A verbatim copy of every record is required, and no pictures should be included.

[Stored records]
....................
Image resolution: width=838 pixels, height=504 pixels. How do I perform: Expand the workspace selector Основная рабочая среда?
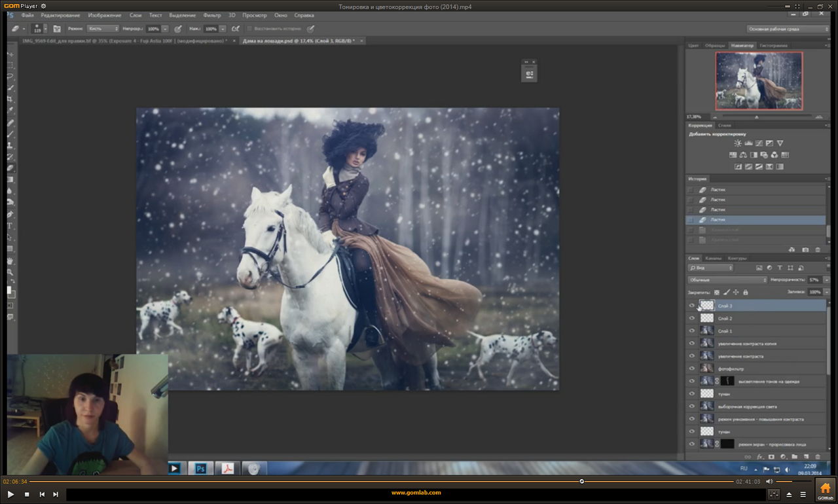coord(788,29)
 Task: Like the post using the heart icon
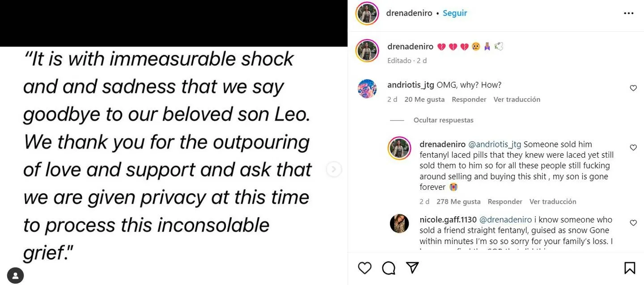pos(364,267)
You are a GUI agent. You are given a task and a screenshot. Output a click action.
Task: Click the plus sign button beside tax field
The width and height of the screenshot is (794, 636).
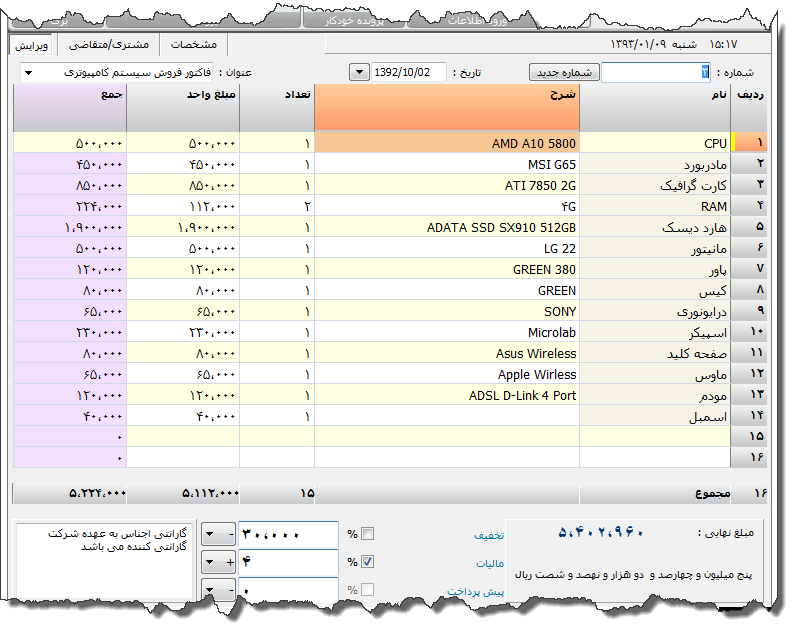tap(231, 562)
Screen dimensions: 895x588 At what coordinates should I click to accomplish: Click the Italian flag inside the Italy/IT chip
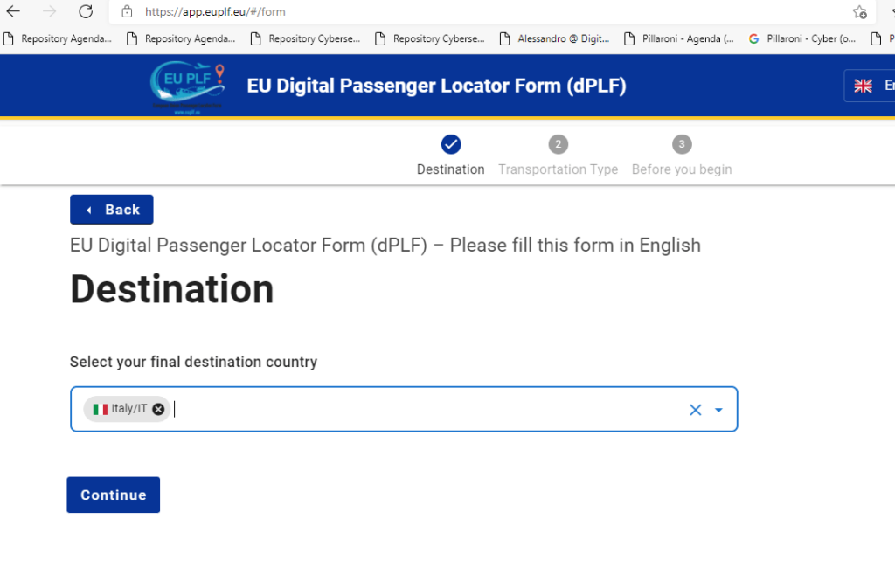point(100,409)
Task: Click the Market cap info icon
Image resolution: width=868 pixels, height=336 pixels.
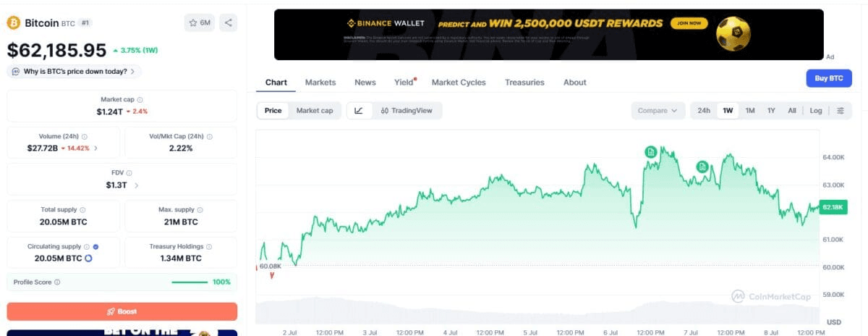Action: (x=140, y=100)
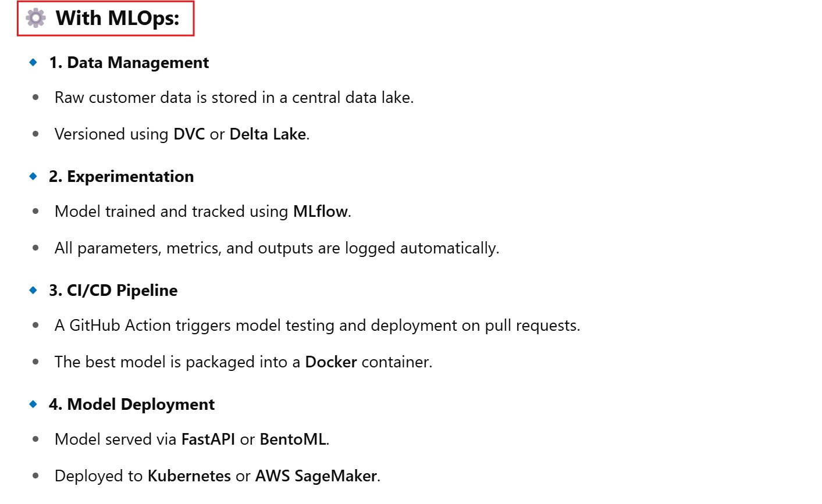The image size is (822, 504).
Task: Click the bullet before Raw customer data
Action: (x=36, y=98)
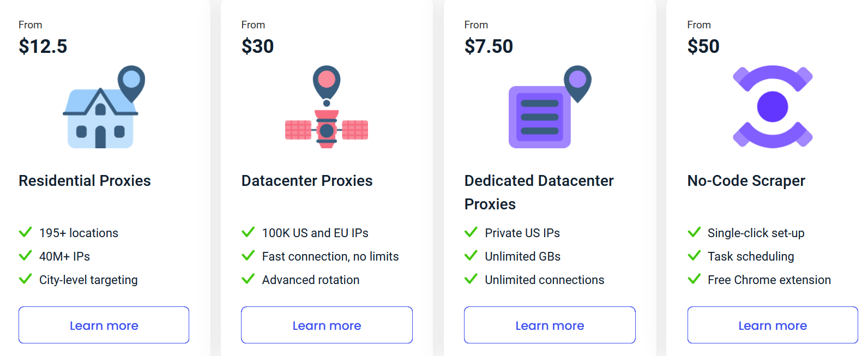Click the No-Code Scraper purple orbit icon
The height and width of the screenshot is (356, 868).
click(x=773, y=107)
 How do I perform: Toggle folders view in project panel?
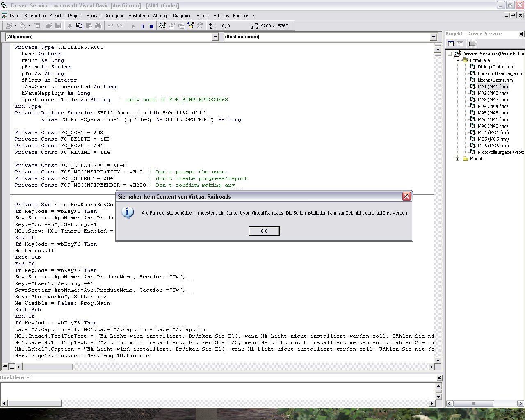472,43
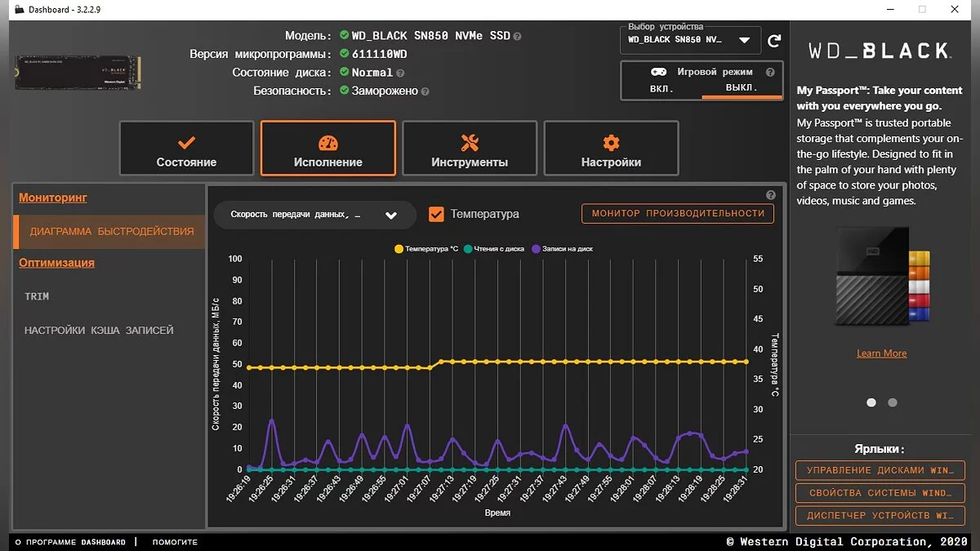The image size is (980, 551).
Task: Click help question mark above chart
Action: click(770, 195)
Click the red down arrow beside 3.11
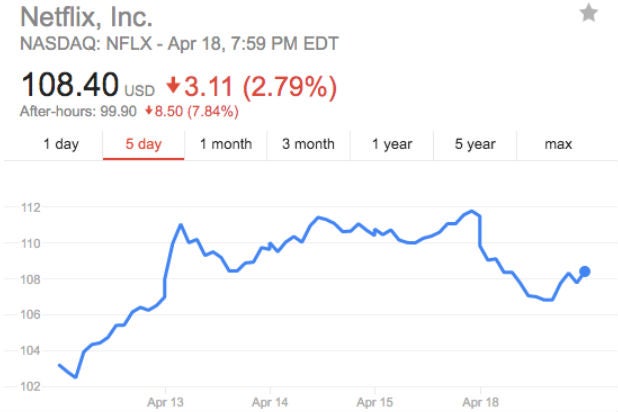This screenshot has width=618, height=412. (174, 86)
....................
> Exercise response:
Image resolution: width=838 pixels, height=504 pixels. How do I perform: Expand the workspace selector Основная рабочая среда?
coord(788,29)
 Task: Like the post using the heart icon
pos(364,267)
You are a GUI agent. You are given a task and a screenshot. Output a click action.
Task: Click the plus sign button beside tax field
The width and height of the screenshot is (794, 636).
tap(231, 562)
Screen dimensions: 895x588 At what coordinates should I click to accomplish: Click the Italian flag inside the Italy/IT chip
point(100,409)
Task: Click the Market cap info icon
Image resolution: width=868 pixels, height=336 pixels.
Action: (x=140, y=100)
The image size is (822, 504).
Task: Click the bullet before Raw customer data
Action: (x=36, y=98)
Click the No-Code Scraper purple orbit icon
The height and width of the screenshot is (356, 868).
click(x=773, y=107)
 How do I perform: Toggle folders view in project panel?
472,43
The image size is (980, 551).
Task: Click help question mark above chart
Action: click(770, 195)
Click the red down arrow beside 3.11
This screenshot has width=618, height=412. (174, 86)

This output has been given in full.